Much of my coaching is split between the work I do with senior leaders and the work I do with emerging leaders. What I notice most with emerging leaders is that they need a way to ‘change the conversation’ with their people if they want their people to ‘engage and create.’
The problem for most emerging leaders is that many of their models for authority and leadership are about ‘command and control.’ They come from a history where often they, and others, were ‘told’ what to do, what not to do, and what to fix, which may have included nagging, cajoling, threatening, etc.. It is efficient and it works…in the short term. We get compliance, but we never really get commitment. Because this style gets the ‘desired outcome’ we are lulled into thinking it is the best way. It isn’t.
Today’s worker wants more. They want more from their work, more from their relationships at work, and to make a bigger contribution – at least most of them. In order for this to happen, we need to change our conversations, particularly those where some corrective action needs to take place.
I have all kinds of techniques and language I can teach you, but for now it is more important that you recognize the importance of changing the conversation to one that is more collaborative. A conversation where you are asking more questions and making less statements than you do today. In order for that to go well the employee needing coached needs to understand the gap between where they are and where they want to be (more successful). This happens with the employee’s ability to self-evaluate their behavior. This happens best through questions that require their thinking about whether their current behavior is helping or hurting them in achieving more. It also happens best when there is a good relationship established.

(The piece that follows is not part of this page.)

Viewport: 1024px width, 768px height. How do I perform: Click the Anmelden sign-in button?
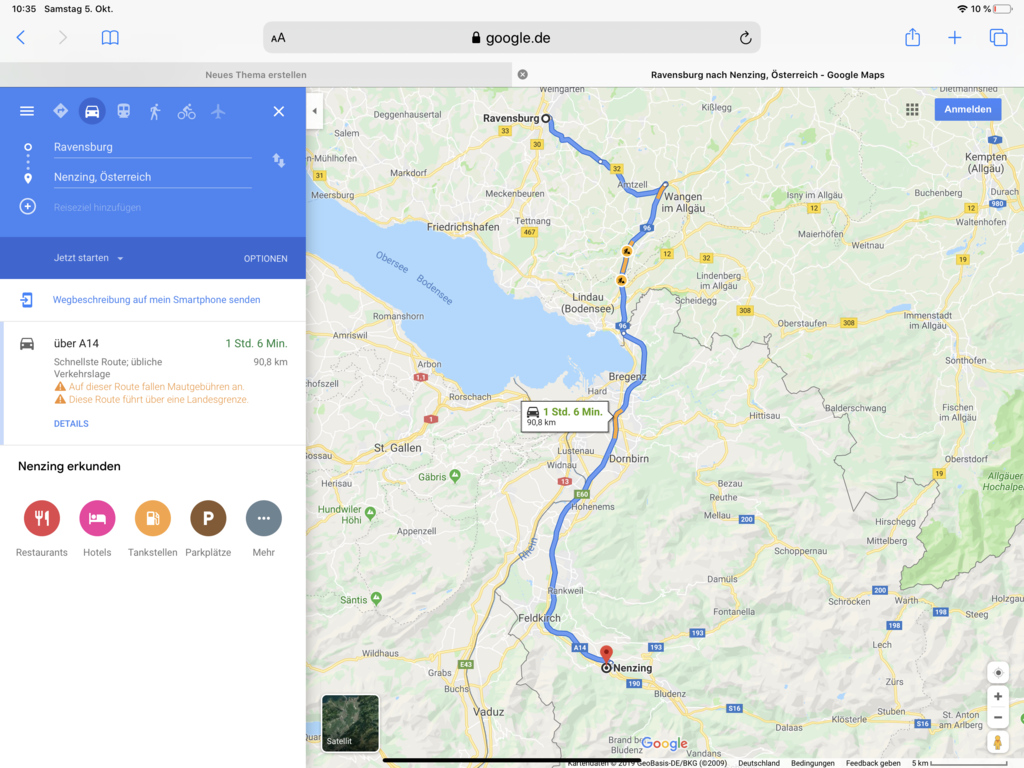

The very act of questions allows the employee to see from your tone and approach that they have a choice of what they want to do. It is not your choice. The ‘space’ between question and response invites them to choose the path they wish to take. This approach is a way you support them and support their success. You are not only approaching them in a tone that invites their participation and ‘engagement,’ but sends a strong signal that you care about what they choose. At the heart it encourages self-accountability and self-responsibility, something most organizations need more of to be successful.
If we want our employees to ‘engage and create’ what part of your conversations with them invites you to improve?